Are your comments regarding the output with one battery or two? Thanks for being one of the first to post comments and pics!


----------



## houtex (Nov 15, 2012)

*Re: Fenix TK75(3*U2 LEDs, 2600 lumens)*

how 'bout a tube option for the TK70? huh Fenix?


----------



## Swedpat (Nov 15, 2012)

*Re: Fenix TK75(3*U2 LEDs, 2600 lumens)*

I have used E50 during a few days now. The tint is really beautiful and what I wrote about "cooler spill towards purple" is what I noticed at white wall with the intention to estimate the tint. In real life this is not an issue and I perceive the tint to be very pleasant, really differs from the tint of E25 and E35. While I like the tint of my TK15S2 the tint of E50 is even better and comfortable.
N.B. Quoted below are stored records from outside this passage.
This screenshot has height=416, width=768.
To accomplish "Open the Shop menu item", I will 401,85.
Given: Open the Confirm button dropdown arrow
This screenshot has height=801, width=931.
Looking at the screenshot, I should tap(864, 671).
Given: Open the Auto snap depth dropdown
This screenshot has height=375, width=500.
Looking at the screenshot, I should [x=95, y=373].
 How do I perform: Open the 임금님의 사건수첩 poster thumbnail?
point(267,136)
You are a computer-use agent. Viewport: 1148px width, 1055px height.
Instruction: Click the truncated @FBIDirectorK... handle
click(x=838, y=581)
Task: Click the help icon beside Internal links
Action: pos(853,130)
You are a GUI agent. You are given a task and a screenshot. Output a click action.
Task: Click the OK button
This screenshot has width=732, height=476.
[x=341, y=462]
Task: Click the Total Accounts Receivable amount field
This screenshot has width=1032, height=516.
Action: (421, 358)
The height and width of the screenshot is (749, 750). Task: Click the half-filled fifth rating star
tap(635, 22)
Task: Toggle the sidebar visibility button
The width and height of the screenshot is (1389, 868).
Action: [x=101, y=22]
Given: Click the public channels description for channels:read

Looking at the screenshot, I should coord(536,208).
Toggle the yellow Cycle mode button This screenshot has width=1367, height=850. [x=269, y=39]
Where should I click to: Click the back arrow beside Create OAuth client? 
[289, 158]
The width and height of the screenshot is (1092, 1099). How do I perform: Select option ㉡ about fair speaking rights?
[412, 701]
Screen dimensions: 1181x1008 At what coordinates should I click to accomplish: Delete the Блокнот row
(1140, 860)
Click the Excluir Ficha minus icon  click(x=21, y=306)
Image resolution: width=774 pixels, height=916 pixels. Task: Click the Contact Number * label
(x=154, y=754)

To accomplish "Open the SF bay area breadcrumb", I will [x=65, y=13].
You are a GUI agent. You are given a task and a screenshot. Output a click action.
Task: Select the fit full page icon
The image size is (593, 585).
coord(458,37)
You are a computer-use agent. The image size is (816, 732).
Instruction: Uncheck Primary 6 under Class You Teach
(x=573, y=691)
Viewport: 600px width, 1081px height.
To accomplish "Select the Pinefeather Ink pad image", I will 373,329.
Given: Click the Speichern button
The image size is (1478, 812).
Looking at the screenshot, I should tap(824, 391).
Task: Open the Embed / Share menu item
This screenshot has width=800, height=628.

As some member mentioned: E50 is not a thrower but throws pretty well. It's a good compromise and with the bright and nice corona it is comfortable even at short distances. True throwers are not good at shorter distance because of a too intense and dominating hotspot, in my opinion. 
I consider E50 as a "direct hit" by Fenix. Yes; I would prefer a forward clicky with momentary on, but I am still very satisfied with it. This makes me to want also the coming PD32 Ultimate Edition NW!


----------



## neverGUP (Nov 15, 2012)

*Re: Fenix TK75(3*U2 LEDs, 2600 lumens)*

I got a package today from the Fenix-store! This package included this:




It's an awesome flashlight, on turbo it looks like an afterburner! :wow:
I think the holster of the e50 is really cool, it's very comfortable and you access very easy the light.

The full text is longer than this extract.